Conseil d'Etat
Une proposition de loi visant à rendre le congé palliatif plus attractif pose question
Le Conseil d'Etat ne voit pas l'intérêt de la proposition de loi de Nahima Lanjri (CD&V) visant à adapter certains arrêtés royaux en matière de soins palliatifs. Le Conseil d'État estime que le législateur outrepasse ici ses compétences.
Herman Nys, professeur émérite de droit médical à la KU Leuven, ex-président de VITAZ
La députée Nahima Lanjri (CD&V) a déposé le 14 octobre une proposition de loi visant à modifier diverses dispositions relatives à la flexibilisation des modalités de prise et à l’augmentation de l’allocation du congé palliatif. Cette proposition de loi reconnaît que l’accompagnement d’un proche en fin de vie n’est pas un luxe, mais un droit fondamental. En outre, il s’agit d’un enjeu sociétal d’une valeur inestimable. En rendant le congé palliatif plus accessible et mieux indemnisé, on donne aux personnes la possibilité d’être réellement présentes les unes pour les autres au moment où cela compte le plus.
Modalités de prise en charge
Dans le régime actuel, le congé palliatif doit être pris immédiatement pour une durée d’un mois complet (avec une prolongation possible de deux fois un mois). Cette formule s’avère souvent peu praticable. C’est pourquoi la proposition de loi vise à flexibiliser les modalités de prise du congé palliatif.
Pour les travailleurs qui suspendent totalement leurs prestations, il deviendrait possible de prendre le congé palliatif par semaine ou par multiple de semaines.
Pour ceux qui réduisent leurs prestations de moitié ou d’un cinquième, la période d’un mois serait prolongée de manière proportionnelle, soit à deux mois en cas de réduction de moitié et à cinq mois en cas de réduction d’un cinquième.

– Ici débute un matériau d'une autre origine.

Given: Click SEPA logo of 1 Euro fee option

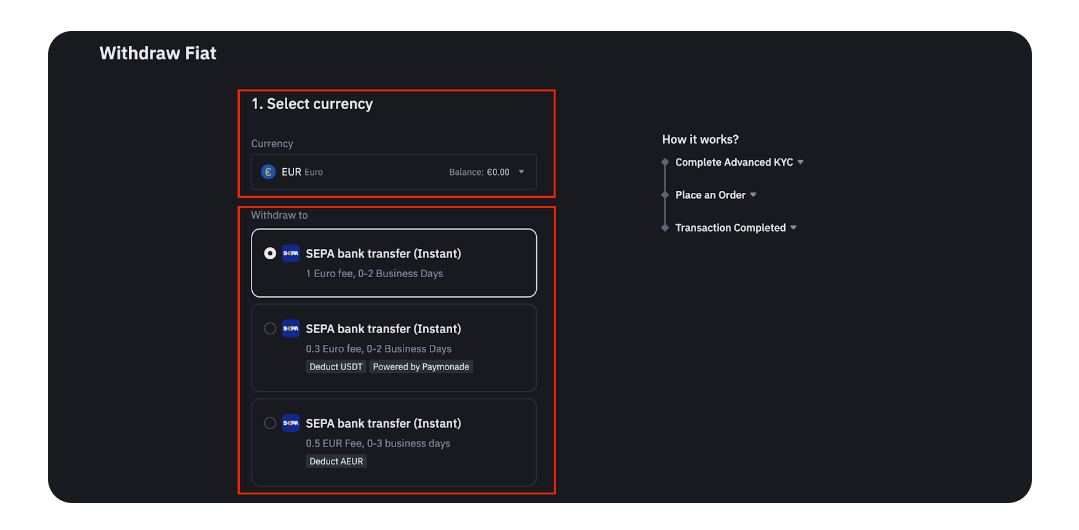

Cette flexibilisation permet de mieux adapter le congé à la réalité de la situation de soins. Elle offre un répit aux aidants proches et évite qu’ils aient à choisir entre leur emploi et la prise en charge d’un être cher. Tel est d’ailleurs l’objectif principal des congés thématiques: permettre une meilleure conciliation entre la vie professionnelle et la vie privée.
Mélange des règles juridiques
Dans son avis du 1er décembre, le Conseil d’État constate que le droit au congé palliatif est régi à la fois par une loi et par divers arrêtés royaux qui en assurent l’exécution, chacun ayant un champ d’application différent. La proposition soumise pour avis apporte des modifications à presque tous ces arrêtés royaux. Elle semble dès lors viser à adapter, sans distinction, l’ensemble des arrêtés royaux régissant le congé palliatif.
La procédure consistant à modifier directement un arrêté royal par la loi est en principe possible, pour autant qu’elle ne porte pas atteinte aux compétences réservées du pouvoir exécutif et que le législateur ne s’arroge pas des compétences d’exécution. Cette méthode est toutefois déconseillée, car elle peut conduire à un mélange des niveaux législatif et réglementaire au sein d’un même texte. En raison de ce mélange, le pouvoir exécutif ne pourrait en principe plus adapter les modifications apportées par le législateur.
Il existe néanmoins une solution sous la forme d’une disposition accordant au Roi une habilitation claire pour modifier, compléter, abroger ou remplacer les dispositions modifiées, comme prévu à l’article 18 de la proposition de loi. Il convient toutefois de rappeler que le Roi ne dispose que d’une autorisation formelle pour modifier les dispositions concernées, sans être dispensé de l’exigence d’une base juridique pour ces modifications, comme pour toute modification de toute autre partie de l’arrêté concerné.